Theater as a construction site

"To lose control mechanisms and to conceive it as staging, to be in a state of flux, that is the core of my theater."

Schlingensief's stagings are not about to fulfill expectations of a solid theater evening. The viewers attending the theaters of this or that republic in anticipation of an exhilarating performance, at best prompting reflection, will possibly flee the hall soon after beginning - sometimes not an undesired effect.

If Schlingensief himself calls theater "one of the last places of ritual", it is at first irritating, as his theater (...) has little in common with proven models. Ordinary expectations get you left behind quickly and are the reason for conventional condemnation of the performance - and the director. Because of the helpless feuilletons Schlingensief has always been damned to be the "agent provocateur" and the "enfant terrible". (...)
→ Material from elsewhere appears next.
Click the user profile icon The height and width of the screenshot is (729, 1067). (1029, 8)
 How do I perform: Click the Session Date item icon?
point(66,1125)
Schlingensief is his own moderator, he is a practising alienator. Parallel to his film methods his theater does not yield to traditional dramaturgy. It does not rely on classical ways of narration, it rather follows Eisenstein's montage of attractions that are stringed together seemingly without connection. Performances are obliged to the constant expectation of the unexpected, retarding moments or heading for a climax have no room. (...)



Christoph Schlingensief also founded a political party called Chance 2000 for the Bundestag elections 1998 and achieved great media presence with his prank call to all the millions of jobless people of Germany to take a bath in Lake Wolfgang (where the holiday domicile of then chancellor Helmut Kohl is located) to get it to overflow.

He is a talkshow host as well. His first show was "Talk 2000" in 1998. His guests sat on a couch on a rotating platform like in a microwave oven. In 2000 he did 8 episodes of the guerilla talkshow "U3000" for MTV Germany. In a subway car on its way back and forth under Berlin, accompanied by a family from India and a group of handicapped people as a sociocritial undertone. His latest show was "Freakstars 3000" in 2002, a parody on the casting show craziness - his candidates were patients from a mental institution and a ticker tape at the edge of the screen informed the viewer about alarming facts concerning their situation.

His latest assignment is the modernization of the time-honored high society Wagner Festival in Bayreuth. After many clashes with the 86 year old manager Wolfgang Wagner, the grandson of Richard Wagner, over Schlingensief's radical ideas, threats of resignment, many faxes between lawyers and even a brief hospitalization, the premiere of the new Parsifal will be next Sunday, July 25th 2004.

And that, to quote Der Spiegel, from somebody who just recently was painting a piece of canvas in Zurich with no pants on.